Classification of the finemapping results

library(dplyr)
grou12<-read.csv("result.EUR.cluster.csv")
group2<-read.csv("result.YRI.cluster.csv")


#(1) group1_only finemapped genes
group1_only <- unique(group1$gene[!(group1$gene %in% group2$gene)])
#(2) group2_onlyfinemapped genes
group2_only <- unique(group2$gene[!(group2$gene %in% group1$gene)])
#(3) both_overlapped
#gene.SNP matched genes
both_overlapped_SNP <- unique(group2$gene[(group2$gene.SNP %in% group1$gene.SNP)])
#(4) both_non_overlapped
#gene.SNP non-matched genes
both_overlapped <- unique(group2$gene[(group2$gene %in% group1$gene)])
both_non_overlapped <- unique(both_overlapped[!(both_overlapped %in% both_overlapped_SNP)])

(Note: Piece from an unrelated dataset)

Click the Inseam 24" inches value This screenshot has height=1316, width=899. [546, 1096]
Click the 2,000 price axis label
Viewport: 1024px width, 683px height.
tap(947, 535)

df1 <- data.frame(gene=both_overlapped_SNP, status = "both_overlapped")
df2 <- data.frame(gene=both_non_overlapped, status = "both_non_overlapped")
df3 <- data.frame(gene=group1_only, status = "EUR_only")
df4 <- data.frame(gene=group2_only, status = "YRI_only")

DF4<-rbind(df1,df2,df3,df4)
write.csv(DF4, file = "geneclass.csv")

Obtain the frequency of the genetic variants

module load vcftools
module load bcftools
module load htslib

module load vcftools
for i in `seq 1 22`
do
   vcftools --gzvcf chr$i.1000gphase3.EUR.0.01.biallelic.snp.recode.vcf.gz --snps SNPs.EURgroup.txt --keep group1_indivi.csv --recode --recode-INFO-all --out chr$i.specific_snp_group1
done

for i in `seq 1 22`
do
   vcftools --gzvcf chr$i.1000gphase3.EUR.0.01.biallelic.snp.recode.vcf.gz --snps SNPs.EURgroup.txt --remove group1_indivi.csv --recode --recode-INFO-all --out chr$i.specific_snp_group2
done
c

bcftools concat chr{1..22}.specific_snp_group1.recode.vcf -o  specific_snp_group1.vcf
bcftools concat chr{1..22}.specific_snp_group2.recode.vcf -o  specific_snp_group2.vcf


vcftools --vcf specific_snp_group1.vcf --freq --out group1
vcftools --vcf specific_snp_group2.vcf --freq --out group2
done

VarLD Analysis

module load vcftools
module load htslib
module load python
module load java

#sbatch varLD.slurm
#cd /project2/xuanyao/marie/E-GEUV-1/LDSC/varLD

#csvfile=/project2/xuanyao/marie/E-GEUV-1/finemap/genelist.location1.csv
csvfile=/project2/xuanyao/marie/E-GEUV-1/finemap/varLD/result720/genelist.location2.csv
for line in `cat ${csvfile} | grep -v ^#`

do
gene=`echo ${line} | cut -d ',' -f 1`
srun --exclusive -N1 -n1 java -jar /project2/xuanyao/marie/E-GEUV-1/LDSC/varLD/rgenetics-1.0.jar -p VarLD /project2/xuanyao/marie/E-GEUV-1/finemap/varLD/${gene}.varLDgenotype.Yoruba.csv /project2/xuanyao/marie/E-GEUV-1/finemap/varLD/${gene}.varLDgenotype.EUR.csv -n 200 -o /project2/xuanyao/marie/E-GEUV-1/finemap/varLD/result720/varLD${gene}.L200.txt


done
wait

Genetic Correlation Analysis

Prepare input files

setwd("/Users/saitoumarie/Dropbox/Chicago/RCC/eQTL.practice/LDSC/phen")
genelist=read.csv("LDSC/test3.location.csv", header=T,stringsAsFactors = F)
EUR = read.csv("EUR.TPM.scaled.csv", header=T,stringsAsFactors = F)
Yoruba = read.csv("Yoruba.TPM.scaled.csv", header=T,stringsAsFactors = F)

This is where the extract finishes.